The first term \(d_{\Pi,i}^2=(\boldsymbol{n}_i\cdot(\boldsymbol{v}-\boldsymbol{q}_i))^2\) is the point-to-plane distance existing in the original DC. This work introduces the second term (distance from the vertex to the open boundary edge of the mesh) specifically to pull the dual vertices toward boundaries and improve the expression of open surfaces, and the third term (bringing the vertex closer to the mean intersection point \(\bar{\boldsymbol{q}}\)) for regularization to stabilize the QEF solver and avoid singularities. This brings three direct benefits: instant bi-directional mesh↔O-Voxel conversion (no SDF evaluation, flood-filling, or iterative optimizations needed, taking only seconds on a CPU to encode and tens of milliseconds to decode); arbitrary topology capability (free from watertight/manifold constraints, making it capable of handling self-intersections and enclosed inner cavities); and sharp feature preservation (dual vertices naturally align with geometric features, and \(\boldsymbol{v}\) and \(\gamma\) can be further refined by the network using rendering losses).
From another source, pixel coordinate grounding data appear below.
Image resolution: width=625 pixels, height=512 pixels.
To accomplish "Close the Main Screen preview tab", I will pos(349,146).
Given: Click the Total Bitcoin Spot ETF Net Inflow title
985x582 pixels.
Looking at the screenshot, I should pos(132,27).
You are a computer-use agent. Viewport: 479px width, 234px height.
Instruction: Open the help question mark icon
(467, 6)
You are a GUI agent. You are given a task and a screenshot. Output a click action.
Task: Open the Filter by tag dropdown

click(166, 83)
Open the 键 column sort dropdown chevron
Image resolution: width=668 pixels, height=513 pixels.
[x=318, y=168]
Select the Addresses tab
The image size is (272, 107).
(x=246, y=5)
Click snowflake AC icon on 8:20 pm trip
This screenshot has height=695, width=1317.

The above describes the mesh \(\rightarrow\) O-Voxel encoding. Conversely, O-Voxel \(\rightarrow\) mesh decoding reconstructs the mesh by extracting these three features: first, the intersection signs \(\boldsymbol{\delta}_i\) of each voxel determine which adjacent dual vertices should connect to form quadrilateral faces—\(\boldsymbol{\delta}\) encodes the connectivity topology of the reconstructed mesh; next, these dual vertices \(\boldsymbol{v}_i\) are connected to form quadrilaterals; finally, each quadrilateral is adaptively split into two triangles according to the splitting weight \(\gamma_i\) to conform to local geometry, yielding a triangular mesh. This entire process takes tens of milliseconds without iteration or field evaluations. In short: \(\boldsymbol{v}\) controls where the vertices are placed, \(\boldsymbol{\delta}\) controls who connects to whom, and \(\gamma\) governs the triangulation; together, they losslessly reconstruct the mesh.

On the material side, it stores voxelized PBR properties: each active voxel stores a 6-channel vector \(\boldsymbol{f}^{\text{mat}}_i=(\boldsymbol{c}_i,m_i,r_i,\alpha_i)\)—base color, metallic, roughness, and opacity. This goes beyond the limitation of "texture color only", especially with \(\alpha\) (opacity) enabling the expression of semi-transparent materials (like glass), which was absent in prior methods. The texture \(\leftrightarrow\) O-Voxel conversion is performed via simple and fast projection sampling + trilinear interpolation, allowing the decoded mesh to be directly renderable without post-processing.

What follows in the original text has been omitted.